Information Security Group of Africa chairman, Craig Rosewarne, speculates the problem could have stemmed from a continuous loop on SA Tourism's Microsoft Exchange Server, resulting in thousands of copies of a single e-mail being distributed.
Rosewarne explains: “Roughly 900 copies of the same e-mail were sent out. Subsequently, we communicated with the relevant Internet service provider, Internet Solutions, after people received hundreds of copies of the same e-mail.”
However, SA Tourism claims it was a virus outbreak, which did not originate from SA Tourism's server.
According to the company, a mass e-mail was sent out to external users and certain users' machines had been previously infected by a virus. The infected machines immediately replicated the e-mail thousands of times and distributed it to the recipient list.
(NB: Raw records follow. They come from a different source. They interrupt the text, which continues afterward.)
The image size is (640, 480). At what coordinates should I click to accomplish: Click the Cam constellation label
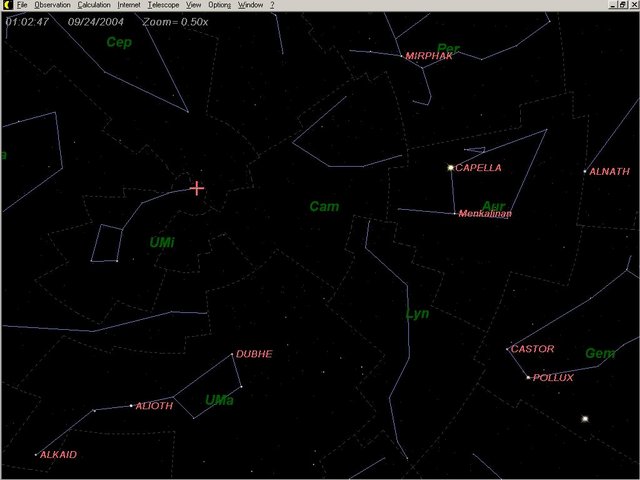coord(324,207)
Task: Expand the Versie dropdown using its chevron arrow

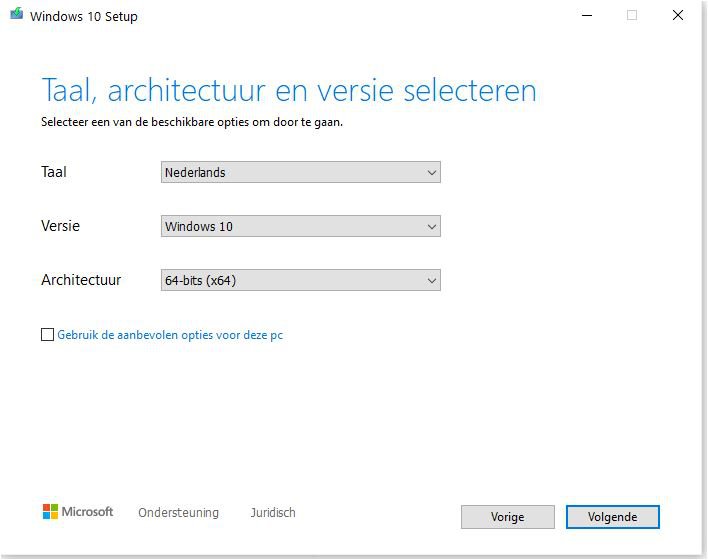Action: coord(432,226)
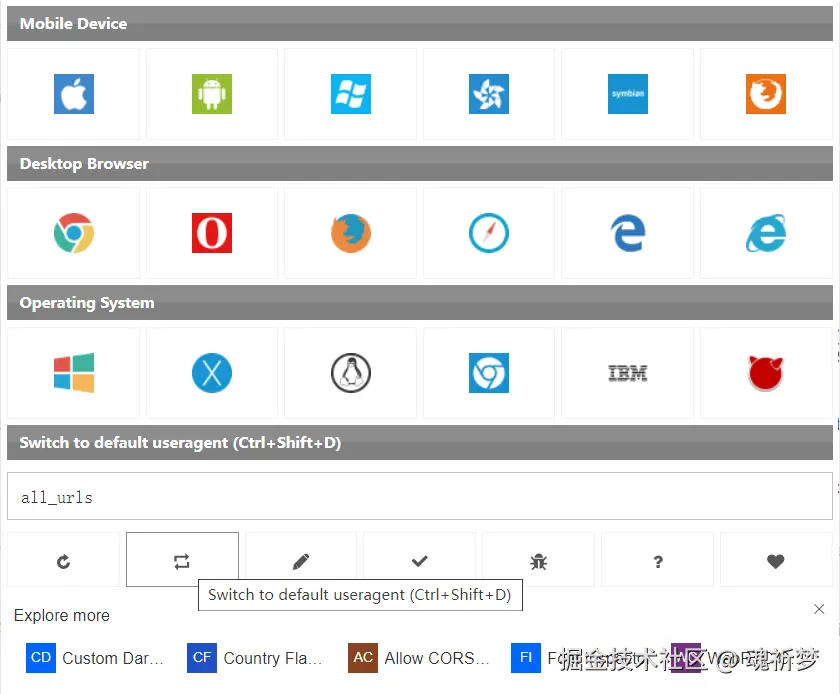The height and width of the screenshot is (694, 840).
Task: Click the all_urls input field
Action: [x=419, y=496]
Rosewarne says certain steps should have been carried out to prevent this from happening. “SA Tourism should have had an incident response plan in place in order to deal with the issue properly. They should have implemented a proper communication plan - a lot of their stakeholders have been left in the lurch and SA Tourism should have been much more forthcoming in apologising to them.
Rosewarne adds that with a few months to go until the 2010 Fifa World Cup, when SA Tourism will be promoting itself the most, this couldn't have happened at a worse time. “It is evident that many companies are not equipped to deal with a problem like this.”
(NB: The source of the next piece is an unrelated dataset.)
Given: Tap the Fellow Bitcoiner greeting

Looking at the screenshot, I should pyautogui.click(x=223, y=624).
The original e-mail refers to a survey on SA Tourism's Association Day conference at Meetings Africa 2010, with a link that directs the user to the Web site requesting them to complete a questionnaire form online.
Cyber road rage
Rosewarne notes the incident also demonstrated 'cyber road rage', as angry recipients threatened to block SA Tourism's system by resending the e-mails to the company.
Gary Els, senior project manager of Rand Water's engineering division, was one of the recipients of the e-mail. He says after receiving the first batch of e-mails, he called SA Tourism complaining about the lack of response and to urgently resolve the matter.
In frustration, Els and five other recipients resent the e-mail to SA Tourism. “In doing so, however, my e-mail was connected to the offending e-mail, and my mail was duplicated, as well as five others, and two or three automatically-generated reply systems. Thus, we had approximately eight continuous mails pouring into inboxes.”
Els says the problem seemed to be solved after its Internet service provider stopped all of the incoming and outgoing e-mail. He adds, however, that after the long weekend e-mails were still coming through, although not to the same extent. This in addition to return system 'failure of delivery' messages, of his continuous e-mail not being delivered.
SA Tourism maintains that once it became aware of the problem, it carried out necessary steps to block the e-mails coming in through the firewall. At the time of publication, SA Tourism said it is running a full investigation into the matter.